April 1, 2015

Methodology: How Crimson Hexagon Works

To arrive at the results regarding the tone or frame of discussion on social media, and specifically Twitter, Pew Research often uses computer coding software provided by Crimson Hexagon. That software is able to analyze the textual content from all publicly available posts on Twitter. Crimson Hexagon (CH) classifies online content by identifying statistical patterns in words.

Use of Crimson Hexagon’s Technology

The technology is rooted in an algorithm created by Gary King, a professor at Harvard University’s Institute for Quantitative Social Science. (Click here to view the study explaining the algorithm.)

The purpose of computer coding in general, and Crimson Hexagon specifically, is to “take as data a potentially large set of text documents, of which a small subset is hand coded into an investigator-chosen set of mutually exclusive and exhaustive categories. As output, the methods give approximately unbiased and statistically consistent estimates of the proportion of all documents in each category.”

Universe

Crimson Hexagon software examines all publicly available tweets and has access to Twitter’s entire “firehose.” Unless otherwise noted, retweets are included in the analysis.

Monitor Creation and Training

Each individual study or query related to a set of variables is referred to as a “monitor.”

The process of creating a new monitor consists of four steps. (See below for an example of these steps in action.)

First, Pew Research staff decides what timeframe and universe of content to examine. Pew Research generally uses Crimson Hexagon for the study of Twitter. Unless otherwise noted, Pew Research only includes English-language content.

Second, the researchers enter key terms using Boolean search logic so the software can identify the universe of posts to analyze.

Next, researchers define categories appropriate to the parameters of the study. If a monitor is measuring the tone of coverage for a specific politician, for example, there would be four categories: positive, neutral, negative, and irrelevant for posts that are off-topic in some way.

If a monitor is measuring media framing or storyline, the categories would be more extensive. For example, a monitor studying the framing of coverage about the death of Osama bin Laden might include nine categories: details of the raid, global reaction, political impact, impact on terrorism, role of Pakistan, straight account of events, impact on U.S. policy, the life of bin Laden, and a category off-topic posts.

Fourth, researchers “train” the CH platform to analyze content according to specific parameters they want to study. The researchers in this role have gone through in-depth training at two different levels. They are professional content analysts fully versed in Pew Research’s existing content analysis operation and methodology. They then undergo specific training on the CH platform including multiple rounds of reliability testing.

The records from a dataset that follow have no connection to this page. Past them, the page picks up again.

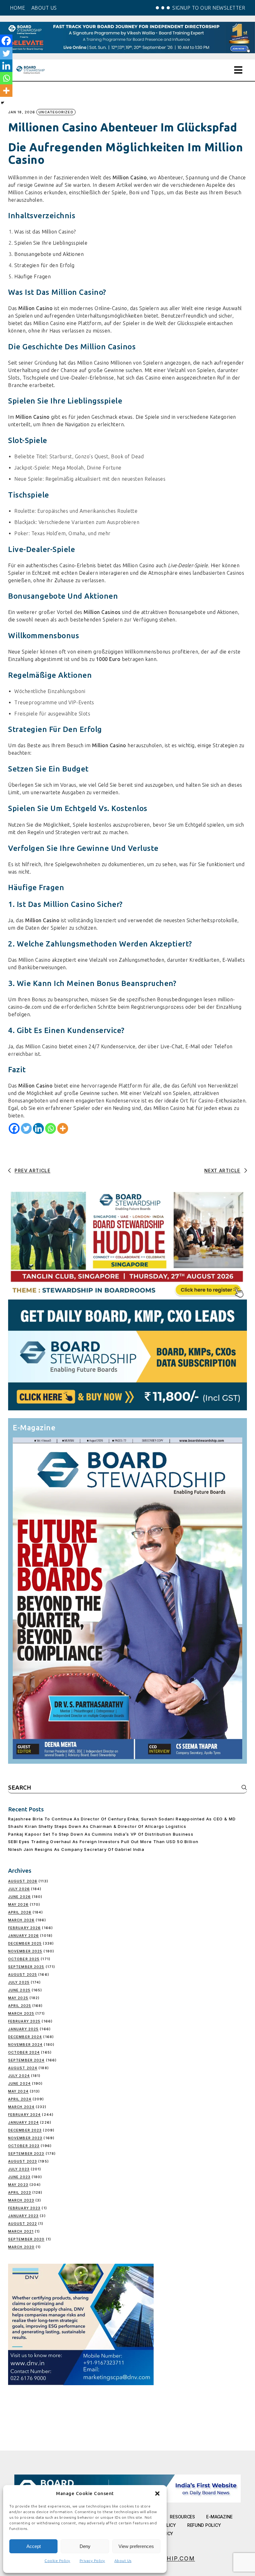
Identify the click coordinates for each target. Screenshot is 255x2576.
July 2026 (19, 1889)
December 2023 (25, 2130)
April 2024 (19, 2099)
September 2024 (26, 2060)
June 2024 (19, 2083)
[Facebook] (14, 1128)
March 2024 (21, 2107)
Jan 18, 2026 (21, 112)
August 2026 (22, 1881)
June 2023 (19, 2177)
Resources (182, 2516)
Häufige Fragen (32, 276)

The monitor training itself is done with a random selection of posts collected by the technology. One at a time, the software displays posts and a human coder determines which category each example best fits into. In categorizing the content, Pew Research staff follows coding rules created over the many years that the Center has been content analyzing news media. If an example does not fit easily into a category, that specific post is skipped. The goal of this training is to feed the software with clear examples for every category.

For each new monitor, human coders categorize at least 250 distinct posts. Typically, each individual category includes 20 or more posts before the training is complete. To validate the training, Pew Research has conducted numerous intercoder reliability tests (see below) and the training of every monitor is examined by a second coder in order to discover errors.

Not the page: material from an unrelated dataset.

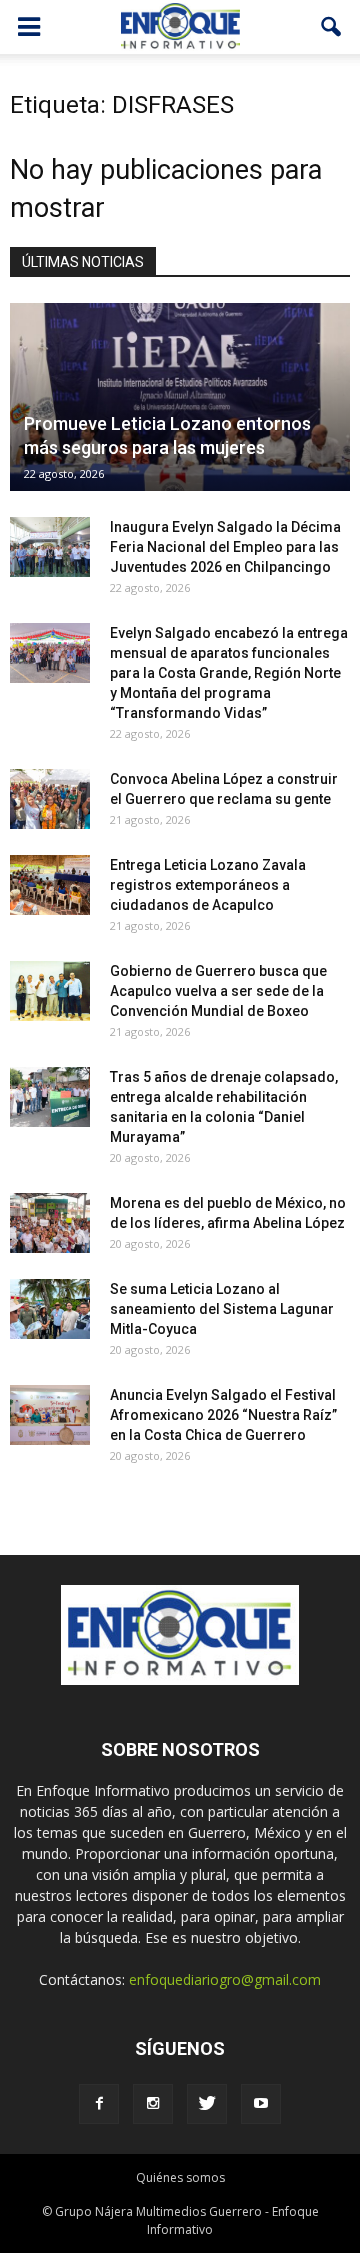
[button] (332, 27)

Once the training is complete, the software culls through and classifies the entirety of the identified online content according to the statistical word patterns derived during the training.

How the Algorithm Works

To understand how the software recognizes and uses patterns of words to interpret texts, consider a simplified example. Imagine the study examining coverage regarding the death of Osama bin Laden that utilizes the nine categories listed above. As a result of the example tweets categorized by a human coder during the training, the CH monitor might recognize that portions of a tweet with the words “Obama,” “poll” and “increase” near each other are likely about the political ramifications. However, a tweet that includes the words “Obama,” “compound” and “Navy” is likely to be about the details of the raid itself.

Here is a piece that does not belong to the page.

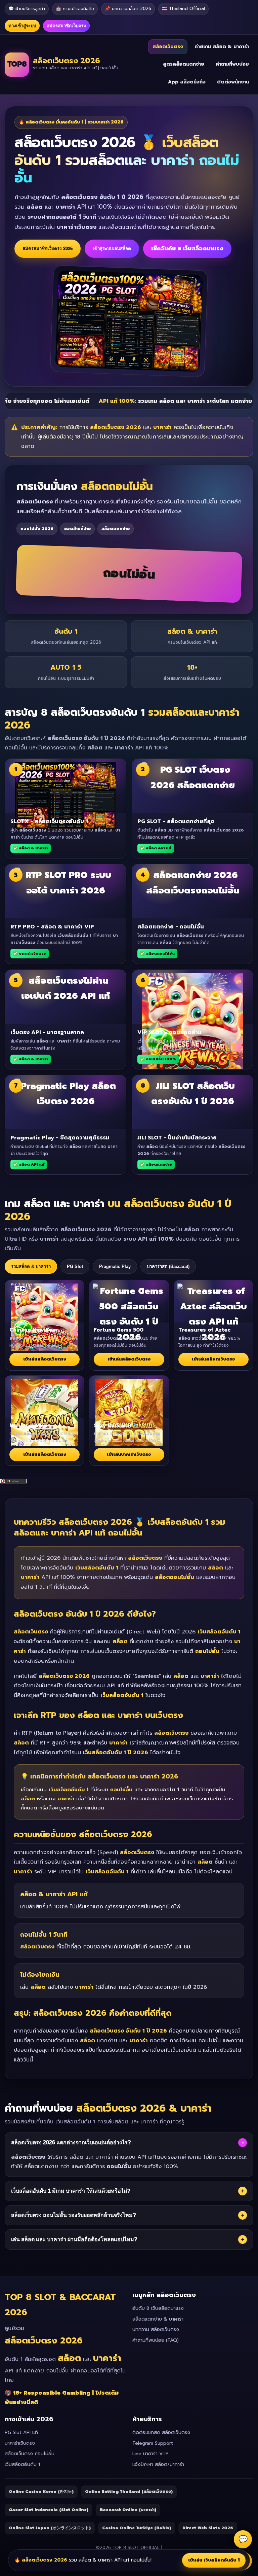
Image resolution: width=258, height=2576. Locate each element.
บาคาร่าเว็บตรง (20, 2443)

Unlike most human coding, CH monitors do not measure each story as a unit, but examine the entire discussion in the aggregate. To do that, the algorithm breaks up all relevant texts into subsections. Rather than the dividing each tweet or sentence, CH treats the “assertion” as the unit of measurement. Thus, posts are divided up by the computer algorithm. If 40% of a story fits into one category, and 60% fits into another, the software will divide the text accordingly. Consequently, the results are not expressed in percent of newshole or percent of posts. Instead, the results are the percent of assertions out of the entire body of posts identified by the original Boolean search terms. We refer to the entire collection of assertions as the “conversation.”

Testing and Validity

Pew Research spent more than 12 months testing CH and its own tests comparing coding by humans and the software determined that the software met the Center’s high standards for accuracy and repeatability.

In addition to validity tests of the platform itself, the Center conducted separate examinations of human intercoder reliability to show that the training process for complex concepts is replicable. The first test had five researchers each code the same 30 posts which resulted in an agreement of 85%.

A second test had each of the five researchers build their own separate monitors to see how the results compared. This test involved not only testing coder agreement, but also how the algorithm handles various examinations of the same content when different human trainers are working on the same subject. The five separate monitors came up with results that were within 85% of each other.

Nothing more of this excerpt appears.